`Cleaner air' bus hits UBC roads for test runs

The 1981 GMC bus parked behind UBC's Dept. of Mechanical Engineering looks, sounds and performs like a regular diesel-powered transit coach with three notable exceptions.

Powered by a unique natural gas injection system, the vehicle emits half the pollutants and costs close to half as much to fuel as its gas-guzzling counterparts. And then there's the paint job.

"She's a beauty," remarks Brad Douville, admiring the blue sky side panels dotted with clouds.

Douville, 27, is chief engineer for Westport Innovations Inc., a UBC spin-off company with big plans for its revolutionary technology called High Pressure Direct (HPD) Injection. He believes the research breakthrough could save the diesel engine from extinction.

Prof. Philip Hill, with UBC's Dept. of Mechanical Engineering, has been developing HPD injection technology with Douville and others in his lab since 1989. Six of his former students have moved into full-time jobs at Westport headquarters located a five-minute walk from Hill's lab.

"I didn't foresee this arrangement when I started but I certainly have no complaints," says Hill, whose research was initially funded by the B.C. Science Council. "The teamwork to date has been fantastic."

Hill's technology, licensed to Westport in 1994 through the UBC's Industry Liaison Office, is not the first attempt to adapt a diesel engine to natural gas. What sets the HPD system apart from other natural gas conversions is that it drastically reduces harmful emissions of both nitrogen oxides and tiny soot particulates without compromising a diesel engine's efficiency or performance.

The U.S. Environmental Protection Agency (EPA) signed an agreement with manufacturers in 1995 to cut emissions from heavy-duty trucks and buses in half starting in 2004. Westport President David Demers says the Westport technology gives manufacturers a low-cost method of meeting terms of the agreement by bringing emissions of nitrogen oxides and particulates below 1998 EPA levels.

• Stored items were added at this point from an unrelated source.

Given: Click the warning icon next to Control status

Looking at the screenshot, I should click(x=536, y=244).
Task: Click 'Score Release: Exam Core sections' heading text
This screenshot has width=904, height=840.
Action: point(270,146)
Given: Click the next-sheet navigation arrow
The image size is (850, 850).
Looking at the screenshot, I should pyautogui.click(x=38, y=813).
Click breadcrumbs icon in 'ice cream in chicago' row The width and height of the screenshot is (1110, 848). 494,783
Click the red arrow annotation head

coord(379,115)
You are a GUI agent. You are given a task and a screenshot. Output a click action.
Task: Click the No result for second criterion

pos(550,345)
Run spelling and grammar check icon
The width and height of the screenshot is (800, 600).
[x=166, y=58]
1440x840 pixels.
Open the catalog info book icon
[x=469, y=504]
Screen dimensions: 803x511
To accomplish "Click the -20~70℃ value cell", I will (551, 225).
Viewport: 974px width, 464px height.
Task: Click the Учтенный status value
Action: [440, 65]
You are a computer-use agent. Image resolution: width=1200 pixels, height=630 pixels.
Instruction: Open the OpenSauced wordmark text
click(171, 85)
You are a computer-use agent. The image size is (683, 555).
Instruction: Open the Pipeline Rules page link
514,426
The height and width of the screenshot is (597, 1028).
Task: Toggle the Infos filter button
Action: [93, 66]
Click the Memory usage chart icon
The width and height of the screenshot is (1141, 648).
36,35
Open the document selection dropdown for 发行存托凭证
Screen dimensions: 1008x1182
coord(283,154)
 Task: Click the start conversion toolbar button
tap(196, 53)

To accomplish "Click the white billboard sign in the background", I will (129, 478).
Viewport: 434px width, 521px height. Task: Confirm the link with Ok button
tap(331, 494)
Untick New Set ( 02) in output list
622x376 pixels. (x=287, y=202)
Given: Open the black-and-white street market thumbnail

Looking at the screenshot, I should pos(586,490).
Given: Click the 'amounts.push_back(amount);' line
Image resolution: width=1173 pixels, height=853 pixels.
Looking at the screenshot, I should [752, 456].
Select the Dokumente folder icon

The conversion to HPD injection is done without expensive modifications to the engine and power train. The retrofit requires replacing the diesel fuel injectors, adding a natural gas storage tank and a patented on-board gas compressor which maintains high injection pressure as tanks empty.

The secrets to Hill's research breakthrough are the compressor and UBC-designed injectors which have two tiny ports, one for natural gas and another for a jet of diesel fuel to ignite the gas as it is injected into the cylinder.

Diesel fuel in standard engines automatically ignites when it comes in contact with hot compressed air. Natural gas doesn't auto-ignite so the HPD injectors supply supplementary diesel fuel assistance. Other natural gas conversions, such as those in use by B.C. Transit, require a throttle and spark ignition which sharply reduces fuel economy.

Douville will be behind the wheel when Westport rolls out its first demonstration vehicle this month, a 16-year-old bus from the Los Angeles County Metro Transit Authority.

The bus's Detroit Diesel engine, retrofitted with the HPD injection system, will undergo tests for two months in and around UBC before being shipped to California for formal trials.